Dalla SP 134, ad 1 km circa dal paese, in direzione Cellarengo, si può imboccare a destra una carrareccia sterrata, al termine della quale sorge il Pilone Votivo di San Donato, Santo patrono del Paese. Le prime notizie risalgono al 1662 quando viene citato come “antica parrocchiale”, a testimonianza della presenza dell’antico nucleo abitato.
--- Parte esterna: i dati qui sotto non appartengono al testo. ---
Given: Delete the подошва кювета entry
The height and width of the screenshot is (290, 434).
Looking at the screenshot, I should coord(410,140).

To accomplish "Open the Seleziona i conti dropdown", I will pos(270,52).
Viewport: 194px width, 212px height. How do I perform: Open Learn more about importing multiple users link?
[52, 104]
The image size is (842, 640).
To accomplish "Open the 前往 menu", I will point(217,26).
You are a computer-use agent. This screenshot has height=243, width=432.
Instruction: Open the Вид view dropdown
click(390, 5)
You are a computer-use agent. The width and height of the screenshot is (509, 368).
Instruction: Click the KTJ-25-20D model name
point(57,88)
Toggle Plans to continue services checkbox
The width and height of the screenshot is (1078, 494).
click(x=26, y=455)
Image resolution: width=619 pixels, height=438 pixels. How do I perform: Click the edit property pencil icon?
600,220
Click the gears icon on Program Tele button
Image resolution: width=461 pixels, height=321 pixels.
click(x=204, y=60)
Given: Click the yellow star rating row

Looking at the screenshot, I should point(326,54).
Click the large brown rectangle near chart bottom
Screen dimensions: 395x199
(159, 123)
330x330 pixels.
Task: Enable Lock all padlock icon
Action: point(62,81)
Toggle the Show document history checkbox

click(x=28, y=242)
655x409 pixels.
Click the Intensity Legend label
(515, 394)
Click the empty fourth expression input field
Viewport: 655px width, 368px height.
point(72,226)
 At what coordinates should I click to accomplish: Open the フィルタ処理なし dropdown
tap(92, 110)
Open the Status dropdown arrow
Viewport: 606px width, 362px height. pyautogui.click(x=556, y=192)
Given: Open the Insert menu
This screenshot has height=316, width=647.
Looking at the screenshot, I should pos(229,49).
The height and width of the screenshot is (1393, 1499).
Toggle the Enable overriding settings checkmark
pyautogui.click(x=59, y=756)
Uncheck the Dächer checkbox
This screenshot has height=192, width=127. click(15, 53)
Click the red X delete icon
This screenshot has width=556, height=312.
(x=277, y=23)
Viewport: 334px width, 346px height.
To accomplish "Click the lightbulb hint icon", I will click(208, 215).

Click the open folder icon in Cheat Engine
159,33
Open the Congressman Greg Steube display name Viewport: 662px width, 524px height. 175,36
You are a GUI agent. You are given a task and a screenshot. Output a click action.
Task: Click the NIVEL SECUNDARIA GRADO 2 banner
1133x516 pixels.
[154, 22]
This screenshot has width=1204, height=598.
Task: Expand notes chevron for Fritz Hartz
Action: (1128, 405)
L’attuale architettura risale al 1874, quando venne ricostruito l’edificio a spese del Comune dopo che nel 1872 venne demolita la costruzione originaria perchè oramai fatiscente.




Proseguendo lungo la SR 29 in direzione sud verso Montà d’Alba troviamo l’indicazione per il Santuario della Beata Vergine della Spina: voluto, secondo la tradizione, dalla devozione popolare, venne costruito dopo che un’immagine della Vergine dipinta su un pilone e graffiata ad un occhio da uno spino, emise sangue.
I primi cenni storici si ricavano dalla relazione della visita pastorale del Vescovo di Asti Mons. Domenico della Rovere effettuata nel 1585. In essa si parla di gran concorso di popolo a motivo dei molti miracoli operati e si descrivono due altari presso i quali si celebrava la Messa. Da un bollettino parrocchiale, redatto da Don Carlo Pressenda rettore del Santuario nel 1925, si apprende che l’altare maggiore fu costruito nel 1632. La chiesa fu custodita da diversi ordini religiosi che abitarono nell’attiguo monastero, di cui si possono citare i Trinitari (1639-1652), i Cistercensi (1681-1797). L’edificio del monastero venne costruito a metà del Seicento su terreni donati da Gaspare Petrina, signore del luogo. Dal 1797 al 1833 il monastero appartenne ad un certo Giuseppe Farò di Torino.
Nel 1833 fu acquistato dai Marchesi Ferrero della Marmora. Nel 1877 Don Elia Francesco, in riconoscenza per l’ottenuta guarigione da una lunga malattia, risanò la Chiesa affidando il rinnovo delle pitture interne a un famoso pittore della zona, Felice Barucco, che dipinse le figure ai lati quadro della Beata Vergine e le volte. All’inizio del ‘900 il monastero passò alle figlie di San Filippo. Sono da attribuire a don Rodolfo Piglione i lavori di restauro che modificarono sensibilmente la facciata del santuario a cui vennero aggiunti i due campanili e il piccolo portico, inoltre venne abbattuta la cupola conica posta sul campanile cilindrico. Dal 1991 la proprietà è delle Suore Adoratrici del Cottolengo. La festa della Beata Vergine della Spina si celebra il 15 Agosto con la solennità dell’Assunta.